By legal name, I mean first name. The first name and nickname are very similar. Everything is under an NDA, so I will say that the first name is "Dick Johnson" and that the nickname is "DJ." I like your advice about how switching can be effective, but that doesn't appear to be happening in my case, as the story only has one POV character. The narration reads kind of like this at times: "DJ went to the store [...] At the store, Dick Johnson found apples."
I would go with one and just use pronouns when appropriate. Some writers are concerned about overuse of pronouns which may be the reason they are using both the legal and nickname. I don't have any answers, but if you search the forum there is a thread titled 'Overuse of Pronouns' that may be relevant if you make these edits.

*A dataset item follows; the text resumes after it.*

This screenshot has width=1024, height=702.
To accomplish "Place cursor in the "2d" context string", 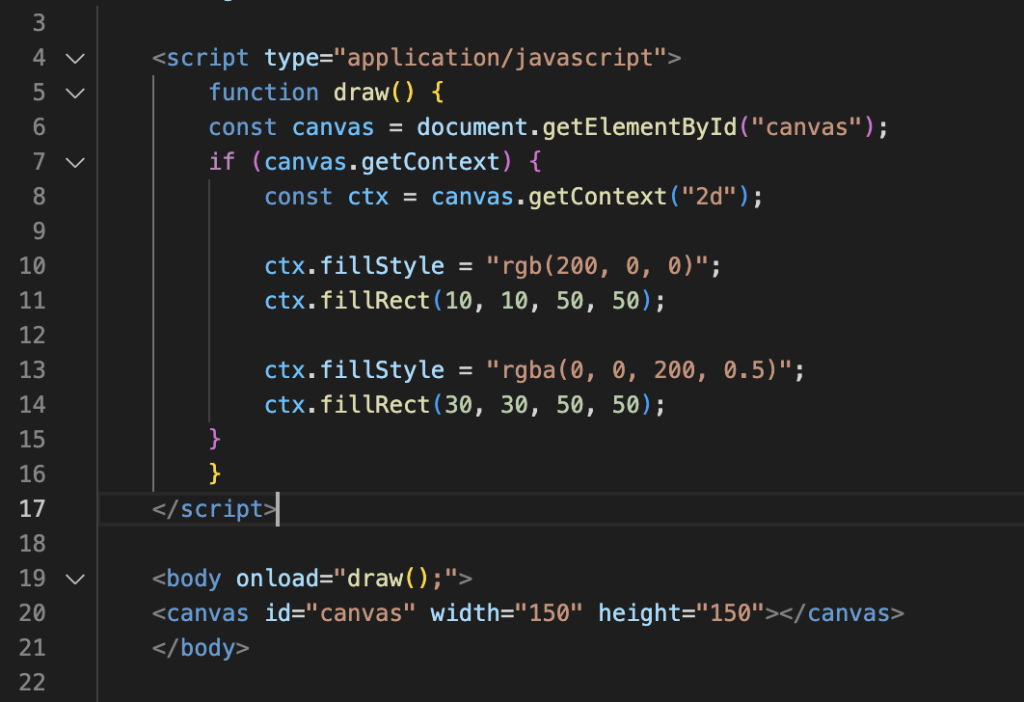I will [714, 197].
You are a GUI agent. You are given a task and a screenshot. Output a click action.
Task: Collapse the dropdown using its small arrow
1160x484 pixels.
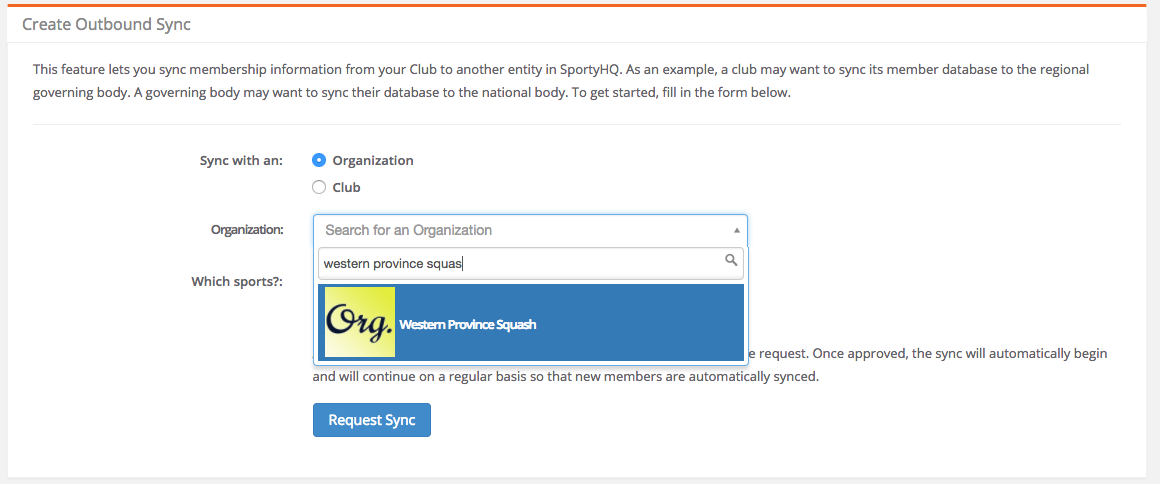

Nickname and epithets are super annoying from the narrator's POV. It's another thing if his mother calls him Robert, his brother calls him Bobby, his students call him Mr. Williams, and his war buddies call him Stiletto, with all those names tied to different POVs and done in a clever, ironic fashion. But when the author randomly switches them it sounds amateurish. Just my opinion.
Thanks everyone. While I have some training as a creative editor, most of my training is in technical editing, so I tend to doubt myself in the creative field occasionally.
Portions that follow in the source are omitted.